Many veterinary professionals are not aware cats can get certain forms of disk disease, and feline disk disease is often overlooked in veterinary medicine. The differential diagnoses for a cat with hind end pain usually include neoplasia (spinal lymphoma, osteosarcoma, soft tissue sarcoma invasion) and thromboembolic disease, which often have poor prognoses. In both cats and dogs with the primary clinical sign of neurogenic pain, the prognosis for lumbosacral disease is often good with decompressive surgery and, in some cases, medical management, though the chance for recurrent pain is higher in medically managed patients.
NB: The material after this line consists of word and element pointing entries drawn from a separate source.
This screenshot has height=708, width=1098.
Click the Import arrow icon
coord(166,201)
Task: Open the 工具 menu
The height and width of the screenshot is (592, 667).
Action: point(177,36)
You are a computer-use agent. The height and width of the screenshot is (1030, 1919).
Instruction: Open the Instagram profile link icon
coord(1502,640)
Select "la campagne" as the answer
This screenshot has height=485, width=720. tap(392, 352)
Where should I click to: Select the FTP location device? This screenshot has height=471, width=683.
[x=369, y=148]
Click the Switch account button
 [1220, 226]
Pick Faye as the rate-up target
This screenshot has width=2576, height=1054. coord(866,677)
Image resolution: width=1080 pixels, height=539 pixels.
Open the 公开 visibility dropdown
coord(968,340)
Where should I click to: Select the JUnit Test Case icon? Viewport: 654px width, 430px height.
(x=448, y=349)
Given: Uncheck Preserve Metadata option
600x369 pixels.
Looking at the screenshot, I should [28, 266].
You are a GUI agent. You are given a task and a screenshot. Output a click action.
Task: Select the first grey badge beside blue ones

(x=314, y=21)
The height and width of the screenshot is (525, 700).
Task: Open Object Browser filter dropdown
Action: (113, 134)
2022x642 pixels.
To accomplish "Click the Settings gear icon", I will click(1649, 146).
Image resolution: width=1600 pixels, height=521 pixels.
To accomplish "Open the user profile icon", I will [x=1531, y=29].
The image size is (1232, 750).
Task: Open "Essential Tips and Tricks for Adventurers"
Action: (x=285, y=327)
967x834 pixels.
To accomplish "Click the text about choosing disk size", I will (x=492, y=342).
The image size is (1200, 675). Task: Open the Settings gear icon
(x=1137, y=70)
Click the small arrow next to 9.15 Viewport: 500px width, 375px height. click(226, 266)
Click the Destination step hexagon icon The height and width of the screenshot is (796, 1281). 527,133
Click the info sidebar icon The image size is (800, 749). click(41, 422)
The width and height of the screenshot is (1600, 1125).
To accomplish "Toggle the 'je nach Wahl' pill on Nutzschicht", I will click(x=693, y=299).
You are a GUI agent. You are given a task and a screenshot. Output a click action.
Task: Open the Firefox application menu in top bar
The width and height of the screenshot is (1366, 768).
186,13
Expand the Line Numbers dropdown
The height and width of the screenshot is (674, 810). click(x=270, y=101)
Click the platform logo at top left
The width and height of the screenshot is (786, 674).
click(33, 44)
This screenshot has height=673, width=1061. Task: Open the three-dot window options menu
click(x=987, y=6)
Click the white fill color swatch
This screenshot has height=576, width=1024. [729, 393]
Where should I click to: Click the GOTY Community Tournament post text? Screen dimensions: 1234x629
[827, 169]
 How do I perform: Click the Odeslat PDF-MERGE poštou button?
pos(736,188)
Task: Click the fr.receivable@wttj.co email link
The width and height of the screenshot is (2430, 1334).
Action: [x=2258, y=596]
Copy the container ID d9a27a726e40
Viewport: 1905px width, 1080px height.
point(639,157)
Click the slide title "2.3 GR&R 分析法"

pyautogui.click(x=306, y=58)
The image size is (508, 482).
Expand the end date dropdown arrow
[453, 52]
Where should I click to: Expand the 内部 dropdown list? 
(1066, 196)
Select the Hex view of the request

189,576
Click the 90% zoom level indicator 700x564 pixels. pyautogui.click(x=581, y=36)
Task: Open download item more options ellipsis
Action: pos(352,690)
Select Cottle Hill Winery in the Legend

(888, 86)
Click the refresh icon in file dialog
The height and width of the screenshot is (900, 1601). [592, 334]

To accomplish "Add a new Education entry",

Other presenting signs for lumbosacral stenosis not seen in this case include neurologic deficits such as fecal or urinary incontinence due to lower motor neuron lesions and weakness or neurologic deficits of the hindlimbs.
Pollux's case also highlights the potential benefits of using adjunctive pain therapy. Although some veterinary professionals know of gabapentin only as an anticonvulsant, it is used as an adjunct drug for neurogenic pain with a dose range of 1.25 to 10 mg/kg. It is usually given orally at a dosage of 3 to 5 mg/kg two to three times a day. Not many clinical studies have been conducted about this medication in veterinary patients, but it appears the only adverse effect is sedation. However, it should be dosed cautiously in patients with renal disease as it is eliminated primarily through the kidneys. Also, it should be administered two hours before or after antacids are administered because they affect absorption.
Hopefully Pollux's case has shone a spotlight on another differential diagnosis in older cats to rule out before casting them into the arthritic pet file. It is important for us technicians to be aware of this disease and its treatment options so we can be an integral part of our patients' diagnostic and treatment plans. We could dramatically change a cat's life for the better—or even save it.
1. Jaeger GH, Early PJ, Munana KR, et al. Lumbosacral disc disease in a cat. Vet Comp Orthop Traumatol 2004;17:104-106.
The author would like to thank Gena Silver, DVM, MS, DACVIM (neurology), for her care of Pollux and Brett Wood, DVM, MS, DACVS, for his care of Pollux and especially for helping edit this article.
Jennifer Keefe, CVT, VTS (ECC, anesthesia), has 14 years' experience working in veterinary emergency and critical care in southern New Hampshire and eastern Massachusetts.